Dugaan penyelewengan itu terungkap beberapa waktu lalu, ketika legislator dari Dewan Perwakilan Rakyat Daerah tingkat II di wilayah itu, menemukan indikasi yang mengarah kepada dugaan korupsi dalam program swasembada pangan di tahun anggaran 2018. Indikasi itu ditemukan berdasarkan hasil penelusuran lapangan mereka. Bahkan diduga, sudah ada penyimpangan yang dilakukan secara sengaja, hingga bisa menimbulkan kerugian negara.
Sumber:Â Gatra
Dugaan penyelewengan itu sendiri terjadi pada perbedaan varietas bibit jagung yang diusulkan dengan yang diterima masyarakat.
Beberapa waktu lalu, petani jagung di Bima mengusulkan bantuan varietas bibit yang sesuai dengan mutu dan kualitas lahan pertanian di Bima, yakni jenis BISI 18. Usulan disampaikan ketika pemerintah melakukan identifikasi lapangan.
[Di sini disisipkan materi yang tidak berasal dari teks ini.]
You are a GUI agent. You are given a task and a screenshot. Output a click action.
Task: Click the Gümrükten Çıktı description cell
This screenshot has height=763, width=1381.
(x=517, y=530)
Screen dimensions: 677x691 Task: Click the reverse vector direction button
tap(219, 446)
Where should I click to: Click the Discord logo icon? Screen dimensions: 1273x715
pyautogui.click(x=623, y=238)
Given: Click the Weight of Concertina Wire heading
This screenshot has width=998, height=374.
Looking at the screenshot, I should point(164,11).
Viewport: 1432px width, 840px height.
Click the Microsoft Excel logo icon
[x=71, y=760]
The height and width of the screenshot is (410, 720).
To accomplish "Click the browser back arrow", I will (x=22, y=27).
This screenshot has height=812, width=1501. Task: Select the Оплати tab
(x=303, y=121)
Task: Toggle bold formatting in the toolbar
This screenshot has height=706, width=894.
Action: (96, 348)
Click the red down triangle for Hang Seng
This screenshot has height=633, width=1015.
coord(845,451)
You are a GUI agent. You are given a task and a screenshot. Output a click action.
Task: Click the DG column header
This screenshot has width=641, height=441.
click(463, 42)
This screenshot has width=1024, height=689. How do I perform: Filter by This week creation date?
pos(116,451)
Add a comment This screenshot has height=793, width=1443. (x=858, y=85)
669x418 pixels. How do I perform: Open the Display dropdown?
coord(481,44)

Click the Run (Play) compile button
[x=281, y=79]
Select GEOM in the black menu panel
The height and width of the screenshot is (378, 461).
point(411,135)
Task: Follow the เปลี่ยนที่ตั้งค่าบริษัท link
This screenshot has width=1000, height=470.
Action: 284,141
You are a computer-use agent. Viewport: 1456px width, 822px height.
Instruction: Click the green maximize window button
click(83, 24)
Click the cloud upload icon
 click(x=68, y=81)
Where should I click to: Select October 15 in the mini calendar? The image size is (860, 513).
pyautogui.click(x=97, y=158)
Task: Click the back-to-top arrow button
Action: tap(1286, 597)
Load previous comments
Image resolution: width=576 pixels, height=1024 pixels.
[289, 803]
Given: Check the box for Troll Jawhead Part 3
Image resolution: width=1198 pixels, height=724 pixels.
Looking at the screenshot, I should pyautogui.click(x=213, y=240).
Namun pada saat pendistribusian, masyarakat petani malah menerima varietas bibit jagung yang berbeda dari yang diusulkan seperti jenis Premium 919, Bioseed, BISI 2, Bima Uri, dan Bima Super.
Akibat bantuan yang berbeda dengan kiriman, maka banyak masyarakat petani di lapangan yang menolak untuk melakukan penanaman. Bahkan ada juga yang mengembalikan jatah bibit jagung tersebut kepada pemerintah. Ada juga yang hanya menyimpan bibit jagung, atau bahkan membeli bibit lain dengan uang sendiri.
Keengganan masyarakat petani Bima menanam bibit bantuan pemerintah itu karena tanamannya tidak cocok dengan karakter tanah di sana. Selain itu, harga pasar untuk varietas bibit jagung BISI 18 usulan masyarakat petani, jauh lebih mahal dibandingkan yang telah didistribusikan pemerintah.
Selisih harga ini, kemudian dianggap jadi penyelewengan. Muncul pula dugaan bahwa ada pihak rekanan pemenang tender pengadaan yang membeli varietas bibit jagung hanya berdasarkan usulan dari Dinas Pertanian bukan berdasarkan usulan masyarakat petani.
Agar persoalan jagung ini terang benderang, aparat hukum, dinas pertanian atau bahkan pihak Kementerian Pertanian harus memberikan klarifikasi. Sehingga masyarakat bisa mendapat informasi yang berimbang, dan juga mencegah agar dugaan penyimpangan itu tidak benar-benar terjadi.